**Aim of the task:**
Reproduce each entry exactly as written.

**Data to process:**
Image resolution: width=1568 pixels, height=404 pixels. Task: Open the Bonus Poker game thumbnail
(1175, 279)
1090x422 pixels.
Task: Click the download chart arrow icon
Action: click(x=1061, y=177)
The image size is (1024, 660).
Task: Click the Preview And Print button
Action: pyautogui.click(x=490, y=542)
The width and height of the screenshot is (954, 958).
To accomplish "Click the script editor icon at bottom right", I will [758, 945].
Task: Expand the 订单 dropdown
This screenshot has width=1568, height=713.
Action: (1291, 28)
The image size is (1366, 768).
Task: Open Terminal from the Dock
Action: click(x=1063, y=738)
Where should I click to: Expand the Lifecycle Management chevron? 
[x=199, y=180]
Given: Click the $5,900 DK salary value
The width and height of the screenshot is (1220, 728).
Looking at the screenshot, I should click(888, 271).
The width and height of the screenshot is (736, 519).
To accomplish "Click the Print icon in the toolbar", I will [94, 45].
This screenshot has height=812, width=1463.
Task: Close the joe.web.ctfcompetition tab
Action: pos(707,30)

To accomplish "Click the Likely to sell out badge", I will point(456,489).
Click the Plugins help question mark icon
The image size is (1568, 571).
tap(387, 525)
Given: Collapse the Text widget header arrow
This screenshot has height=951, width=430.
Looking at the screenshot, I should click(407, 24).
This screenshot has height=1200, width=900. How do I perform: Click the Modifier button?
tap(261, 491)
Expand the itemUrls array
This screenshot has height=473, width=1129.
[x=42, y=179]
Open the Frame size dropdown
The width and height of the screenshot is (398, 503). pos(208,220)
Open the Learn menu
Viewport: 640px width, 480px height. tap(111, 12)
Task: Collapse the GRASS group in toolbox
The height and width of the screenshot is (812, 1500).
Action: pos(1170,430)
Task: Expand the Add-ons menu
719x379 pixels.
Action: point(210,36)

**Answer space:**
Image resolution: width=1568 pixels, height=404 pixels. Task: Open the Bonus Poker game thumbnail
(1175, 279)
1090x422 pixels.
Task: Click the download chart arrow icon
Action: click(x=1061, y=177)
The image size is (1024, 660).
Task: Click the Preview And Print button
Action: pyautogui.click(x=490, y=542)
The width and height of the screenshot is (954, 958).
To accomplish "Click the script editor icon at bottom right", I will [758, 945].
Task: Expand the 订单 dropdown
This screenshot has width=1568, height=713.
Action: (1291, 28)
The image size is (1366, 768).
Task: Open Terminal from the Dock
Action: click(x=1063, y=738)
Where should I click to: Expand the Lifecycle Management chevron? 
[x=199, y=180]
Given: Click the $5,900 DK salary value
The width and height of the screenshot is (1220, 728).
Looking at the screenshot, I should click(888, 271).
The width and height of the screenshot is (736, 519).
To accomplish "Click the Print icon in the toolbar", I will [94, 45].
This screenshot has height=812, width=1463.
Task: Close the joe.web.ctfcompetition tab
Action: pos(707,30)

To accomplish "Click the Likely to sell out badge", I will point(456,489).
Click the Plugins help question mark icon
The image size is (1568, 571).
tap(387, 525)
Given: Collapse the Text widget header arrow
This screenshot has height=951, width=430.
Looking at the screenshot, I should click(407, 24).
This screenshot has height=1200, width=900. How do I perform: Click the Modifier button?
tap(261, 491)
Expand the itemUrls array
This screenshot has height=473, width=1129.
[x=42, y=179]
Open the Frame size dropdown
The width and height of the screenshot is (398, 503). pos(208,220)
Open the Learn menu
Viewport: 640px width, 480px height. tap(111, 12)
Task: Collapse the GRASS group in toolbox
The height and width of the screenshot is (812, 1500).
Action: pos(1170,430)
Task: Expand the Add-ons menu
719x379 pixels.
Action: point(210,36)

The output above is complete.